On Sun, 14 Sep 2003 23:34:04 -0400 (EDT), Dean Anderson wrote:
On Mon, 15 Sep 2003, Dr. Jeffrey Race wrote:
A few comments (interleaved) to clarify the record :)
On Sun, 14 Sep 2003 19:14:14 -0400 (EDT), Dean Anderson wrote:
Indeed. These open relay blacklist sites were always a highly
questionable source for mail filtering. Quite obviously, open relays have
no relationship to spam, so using an open relay blacklist is going to
block a lot of non-spam email.
==> That is the only way to get the attention of overworked (or
No, it isn't. And it is an illegal method, because you (if you are an
ISP), probably don't have permission to block non-spam mail.
You may wish to take legal advice on this as you are incorrect in your
belief. It is a matter of contract between ISP and customer.

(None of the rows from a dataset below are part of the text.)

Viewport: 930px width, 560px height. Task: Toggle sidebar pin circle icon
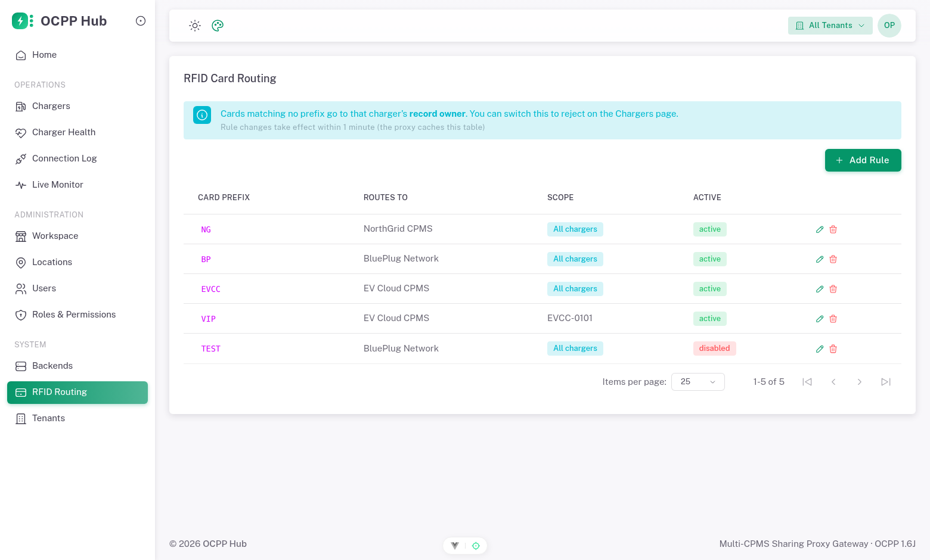(x=141, y=21)
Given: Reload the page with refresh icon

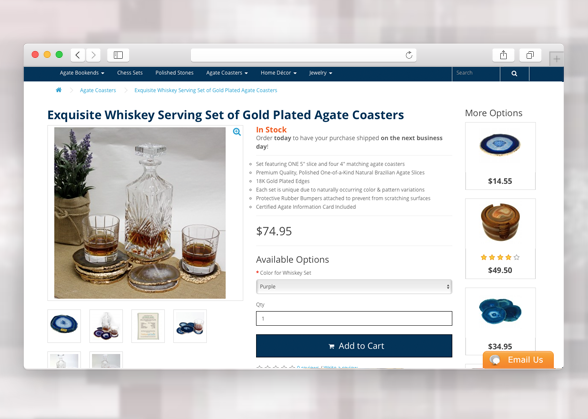Looking at the screenshot, I should click(x=409, y=55).
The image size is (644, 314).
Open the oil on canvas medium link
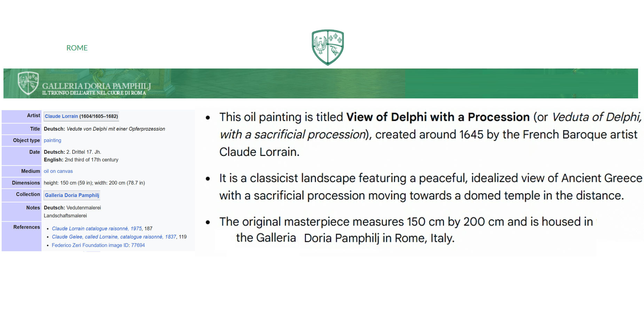click(x=58, y=171)
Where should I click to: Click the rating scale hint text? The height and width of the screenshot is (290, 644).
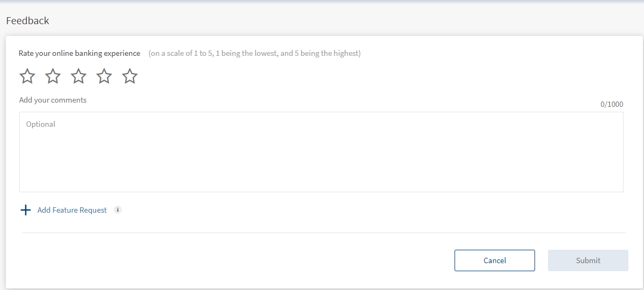coord(254,53)
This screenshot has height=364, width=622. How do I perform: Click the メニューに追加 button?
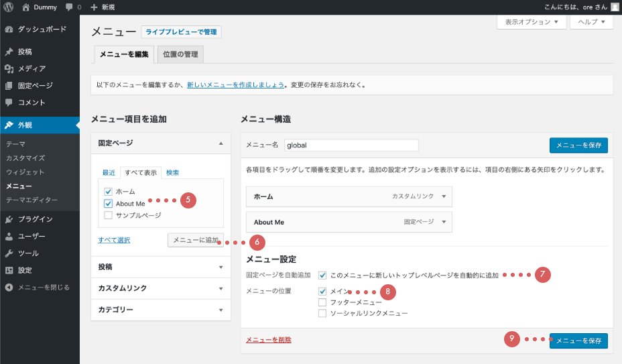pos(195,240)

Blocking communications without permission is a (US) federal felony,
Perhaps if you are a common carrier, which ISPs are not
It obviously isn't necessary, as you point out:
In one case I had to contact (personally)
Ziggy Switkowski, the chairman of Telstra, to get his firm to
crack down on misuse of his network.
Contacting the chairman of the offending firm (in this case the
state telecom monopoly) is obviously not scalable.
Jeffrey Race (with apologies for delay in reply while I was travelling)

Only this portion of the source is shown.